There she found a perfect intersection of all her legal interests – civil litigation, Indigenous law, environmental law, media law, and human rights. She continues to build on these areas, working with West Coast Environmental Law
’s Environmental Dispute Resolution Fund
A seemingly unusual decision that just “feels right” may lead to exactly where you didn’t know that you wanted to be.
In 2020, Charlotte commenced a graduate International Human Rights Law degree at the University of Oxford
, with a focus on international environmental and Indigenous rights law. The thought of being too niche crossed her mind, but Charlotte did not let it deter her from an area that she felt so drawn towards. She spent a couple of months back in the UK in the summer of 2022 studying in-person in Oxford. While there, as a member of the inte-disciplinary Oxford University Polar Forum
, she co-produced a podcast series on Indigenous rights in the Arctic – coming soon on Polar Pod
Charlotte is keenly aware of the importance of mentorship and learning from like-minded lawyers. When she saw that Olthuis van Ert (OV)
was hiring, she was excited about the opportunity to work with lawyers with unique and interesting backgrounds and experiences in public law and, equally importantly, in life. Charlotte is very grateful to her colleagues at OV who continually support her in her studies and professional life, and is sure that support from her employers and mentors has been, and continues to be, integral to her happiness and professional success. In hindsight, Charlotte attributes this to working out what it is she wanted to pursue professionally, and being up-front with this when searching for legal jobs. The worst that someone can say is “no”.
“In the words of my greatest inspiration (my dad, Simon), “give yourself a chance to fail, but don’t fail trying to be something that you are not””.
Since starting at OV, a typical weekday for Charlotte is full and varied. She wakes up bright (thanks to her Lumie sunlight clock at this time of year!) and early to work on her dissertation on the UN Declaration of the Rights of Indigenous Peoples before taking a walk on the North Shore. She finds that this mental break helps her compartmentalize and juggle her study with her practice. In office hours, Charlotte is busy with firm civil litigation and public law files. There are times when she works outside 9-5 hours, but Charlotte is happy to do so (within reason) as she is genuinely passionate about her work. In the evenings, she sometimes dedicates an hour or two to pro bono work, but this is balanced equally by evening spent cooking and reading. Despite inevitable overtime, Charlotte tries her best to keep her weekends mostly free, preferring to work evenings if necessary to make this happen – her first few years of practice have taught her that it takes her a full day to really rest and recharge for the week ahead. When she doesn’t take this time on the weekend, she notices a palpable nosedive in her zest for law and life in the coming week! In the summers, Charlotte uses her weekends for backcountry exploration (egged on by her partner – a wildlife photographer), island hopping and sea kayaking. In winter, she is equally excited about getting up to the mountains, as she is about snuggling up with a good book or some watercolours and discovering new music on Spotify Radio.

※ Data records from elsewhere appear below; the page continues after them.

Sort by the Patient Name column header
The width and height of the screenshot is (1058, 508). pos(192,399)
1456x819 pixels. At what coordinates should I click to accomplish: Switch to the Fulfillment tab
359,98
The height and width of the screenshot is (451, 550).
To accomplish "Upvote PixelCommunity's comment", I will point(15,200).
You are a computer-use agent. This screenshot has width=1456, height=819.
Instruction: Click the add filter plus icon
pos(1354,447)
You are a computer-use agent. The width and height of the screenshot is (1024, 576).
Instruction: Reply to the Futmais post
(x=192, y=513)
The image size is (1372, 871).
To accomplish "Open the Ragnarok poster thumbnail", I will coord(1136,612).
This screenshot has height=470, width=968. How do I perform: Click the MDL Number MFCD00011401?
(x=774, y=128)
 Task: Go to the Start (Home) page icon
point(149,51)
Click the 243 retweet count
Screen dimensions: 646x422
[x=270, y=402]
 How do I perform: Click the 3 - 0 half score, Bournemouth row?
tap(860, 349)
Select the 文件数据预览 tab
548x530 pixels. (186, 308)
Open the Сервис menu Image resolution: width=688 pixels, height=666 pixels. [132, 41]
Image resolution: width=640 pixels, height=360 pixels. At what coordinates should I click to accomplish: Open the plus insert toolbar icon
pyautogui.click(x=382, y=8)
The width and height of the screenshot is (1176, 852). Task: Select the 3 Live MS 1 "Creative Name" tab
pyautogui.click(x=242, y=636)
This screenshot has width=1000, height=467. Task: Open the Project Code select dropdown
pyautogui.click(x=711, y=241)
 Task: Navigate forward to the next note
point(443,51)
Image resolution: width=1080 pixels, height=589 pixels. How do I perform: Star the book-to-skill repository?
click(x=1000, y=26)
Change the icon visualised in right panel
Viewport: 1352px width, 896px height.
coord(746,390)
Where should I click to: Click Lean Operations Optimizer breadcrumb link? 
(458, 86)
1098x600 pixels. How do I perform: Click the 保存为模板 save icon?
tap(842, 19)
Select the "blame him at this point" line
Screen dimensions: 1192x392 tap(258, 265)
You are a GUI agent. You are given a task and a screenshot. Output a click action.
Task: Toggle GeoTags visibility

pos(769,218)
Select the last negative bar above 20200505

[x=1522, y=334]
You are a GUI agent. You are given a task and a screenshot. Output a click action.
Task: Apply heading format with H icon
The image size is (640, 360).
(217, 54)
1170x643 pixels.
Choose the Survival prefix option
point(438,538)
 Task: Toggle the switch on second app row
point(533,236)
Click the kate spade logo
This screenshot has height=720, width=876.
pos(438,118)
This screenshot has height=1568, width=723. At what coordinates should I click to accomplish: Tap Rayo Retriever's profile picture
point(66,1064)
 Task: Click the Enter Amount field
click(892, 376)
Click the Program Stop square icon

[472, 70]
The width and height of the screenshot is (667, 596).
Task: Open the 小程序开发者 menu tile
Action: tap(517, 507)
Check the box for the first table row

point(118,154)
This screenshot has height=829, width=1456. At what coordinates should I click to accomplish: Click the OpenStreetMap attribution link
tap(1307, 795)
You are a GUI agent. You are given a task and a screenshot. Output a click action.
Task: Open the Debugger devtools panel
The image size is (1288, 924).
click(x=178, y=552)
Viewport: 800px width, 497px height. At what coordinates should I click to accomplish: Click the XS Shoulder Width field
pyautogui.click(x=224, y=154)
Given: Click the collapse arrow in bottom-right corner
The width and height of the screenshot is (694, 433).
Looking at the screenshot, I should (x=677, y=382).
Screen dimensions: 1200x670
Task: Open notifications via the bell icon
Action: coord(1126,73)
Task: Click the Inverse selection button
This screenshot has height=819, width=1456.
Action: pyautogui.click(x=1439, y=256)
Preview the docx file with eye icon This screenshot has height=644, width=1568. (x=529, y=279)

Moving to Canada was a risky decision for Charlotte, but it also ended up leading her down the most exciting path of her life, filled with opportunities that she could not have conceived of. Instead of dwelling on what others might think, or trying too hard to second-guess the next step, Charlotte has learnt to take the time to figure out how to practice law and life as authentically as possible – pausing as often as needed to ask who she is, what she values, and what kind of lawyer she wants to be.
Charlotte is guided by the words of American author John A. Shedd who said:
“A ship in harbour is safe, but that is not what ships are built for”.